Here in Cook County, data we have from before the ACA showed us that life expectancy in our highest Socio-economic (SES) status communities (nearly all white) is about 87 years, and in our lowest SES communities (nearly all communities of color) was 73.2 years—a difference of 13.8 years.

Life expectancy is directly correlated with level of education, and African Americans and ethnic minorities have generally lower educational attainment. Furthermore, educational attainment is associated with health behaviors and outcomes including smoking rates, drug use, and obesity. Poorer educational systems in poorer communities result in higher dropout rates, more criminal justice involvement, more poverty, and poorer health.

There is increasing evidence that discrimination itself has a negative impact on health outcomes—youth trauma and discrimination results in poorer health later in life and earlier death.
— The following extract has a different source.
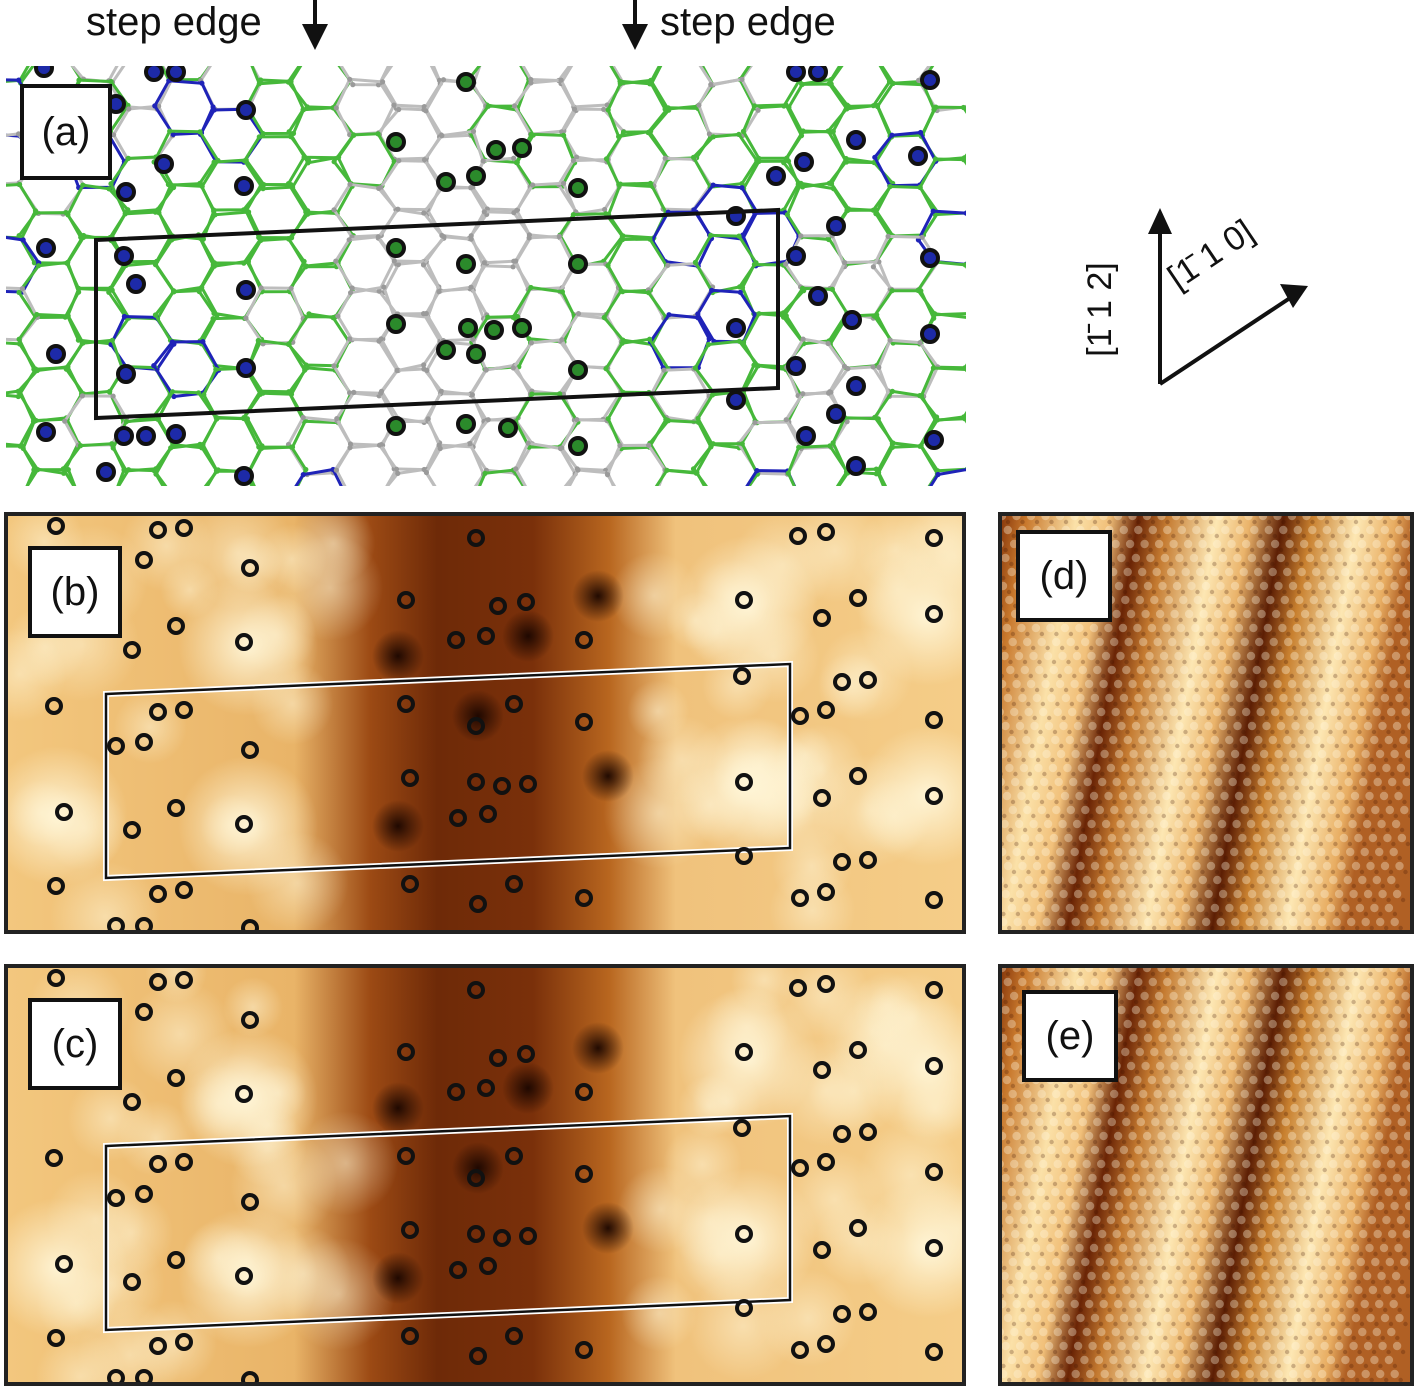  I want to click on step-edge-label-right: step edge, so click(748, 22).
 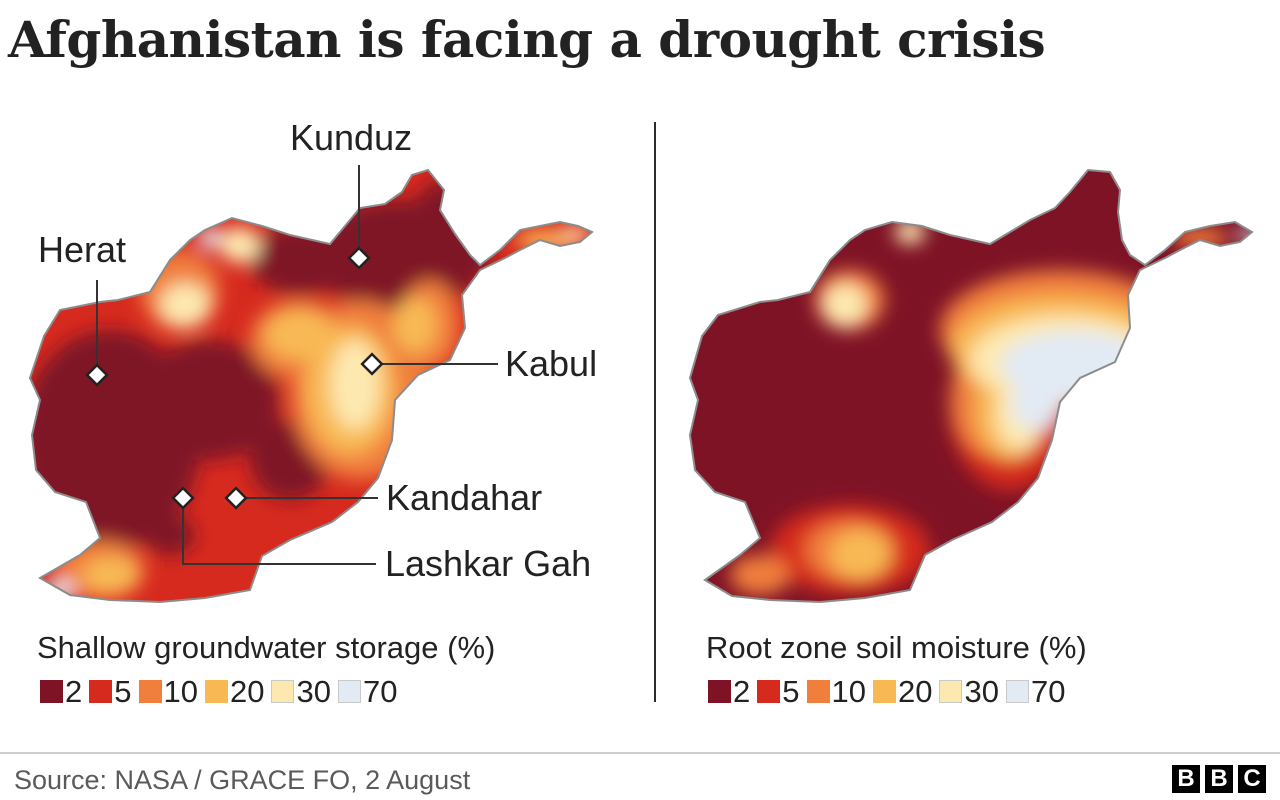 I want to click on left-legend-title: Shallow groundwater storage (%), so click(x=266, y=648).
Nancy Kreiger, the Harvard epidemiologist, has shown a direct link between racial discrimination and elevated blood pressure and increased risk of cardiovascular events.

So where were we with regard to health inequities by race and ethnicity before the Affordable Care Act?
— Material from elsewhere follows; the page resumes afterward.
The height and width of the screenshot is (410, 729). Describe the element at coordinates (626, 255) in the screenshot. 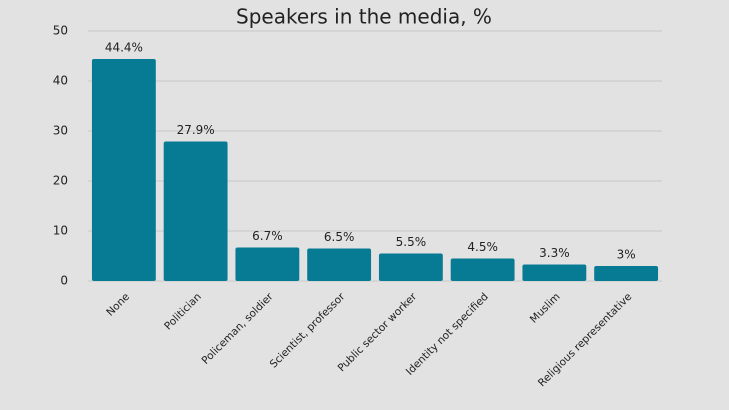

I see `value-label: 3%` at that location.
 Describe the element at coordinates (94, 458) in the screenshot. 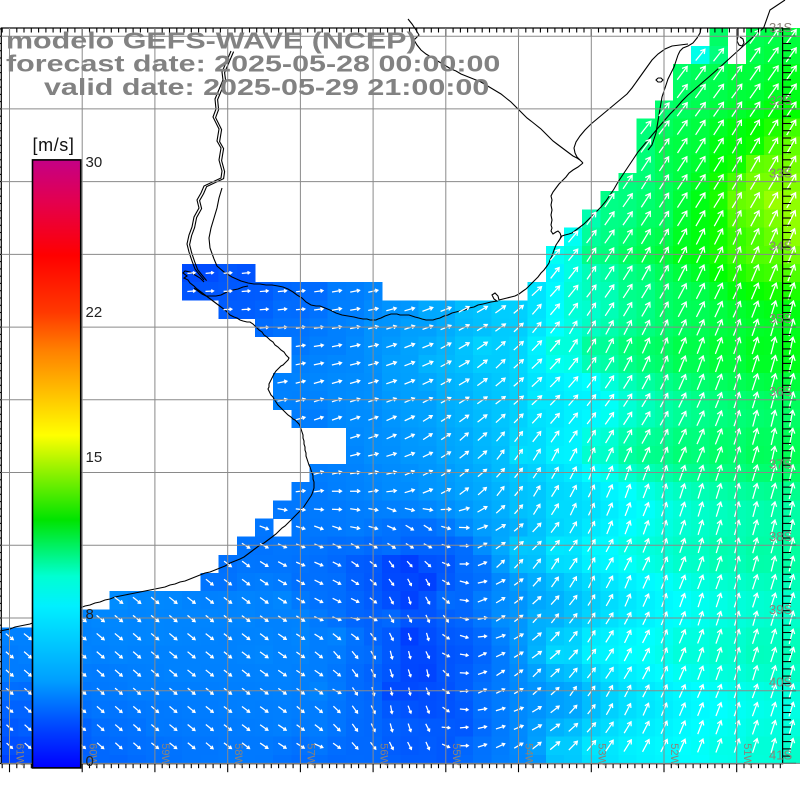

I see `svg-text: 15` at that location.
  • We know that about 46 million Americans had no health insurance and that the risk of being uninsured for Latinos was 36%, for African Americans it was 22%, and for whites it was 13%. We know that people of color without health insurance use the emergency room more frequently for less urgent issues than do whites, but we also know that they live in communities where their local hospitals are more likely to be closed.
  • Uninsured adults are at least twice as likely to go without a physician visit as whites and are more likely to be hospitalized for preventable conditions.
  • African American children had hospitalization rates for asthma four¬ times higher than white children.
  • We know that infant mortality rates for Black college educated women was three times higher than for white women.
  • Breast cancer incidence rates in 2008 were 1.4 times higher for white women than Black women, yet Black women had a 41% greater risk of dying from breast cancer.
  • Quality measures for care for non-white populations were not getting better—at least half of core quality measures in this country were worse or the same.
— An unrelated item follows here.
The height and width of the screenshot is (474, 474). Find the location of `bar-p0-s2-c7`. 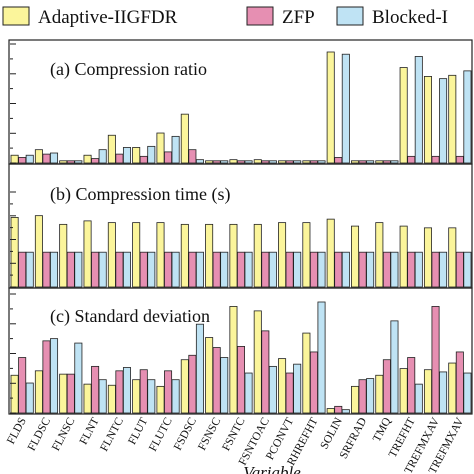

bar-p0-s2-c7 is located at coordinates (200, 162).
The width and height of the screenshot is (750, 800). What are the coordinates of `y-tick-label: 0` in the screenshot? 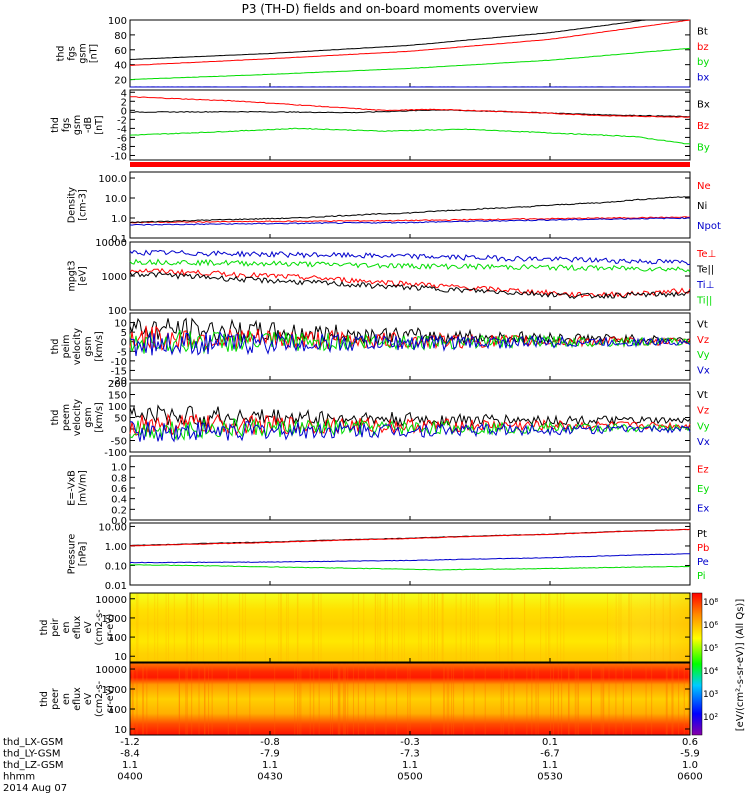 It's located at (124, 344).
Finally, I’d like to talk for a moment about the health care workforce, quality, and public health before the ACA. There were major efforts in the 70s, notably the federally qualified health centers and the National Health Service Corps that made significant contributions toward increasing the numbers of health professionals and facilities in medically underserved areas, but:

  • Racial and ethnic minority groups were woefully under-represented in the workforce
  • Racial and ethnic minority health workers are more likely to live in neighborhoods lacking health resources
  • Very little data was being collected on patterns of use of health systems/quality/outcomes/and disparities
  • Investments in population health and public health were extremely low—investments we knew were key to uncovering and addressing health equity

The ACA addressed some of the issues I’ve laid out, but what I hope you leave here understanding is that to address health inequity, addressing health insurance access is just a beginning—an important one—but just a beginning.

We must develop a workforce that reflects the population they are serving, invest in population health not just individual health, invest in addressing the structural policies and practices that underpin inequities, gain the trust and collaboration of communities most affected by disproportionate and unequal practices, collect data that shows progress and gaps, and develop programs and service in response to what the data tells us. We must disproportionately invest in our most under-resourced communities, break out of our siloes, and figure out how to create new solutions to persistent problems.

The challenges ahead are great, but as King himself said, the arc of the moral universe is long, but it bends toward justice. We can only bend this arc if we commit to doing it together.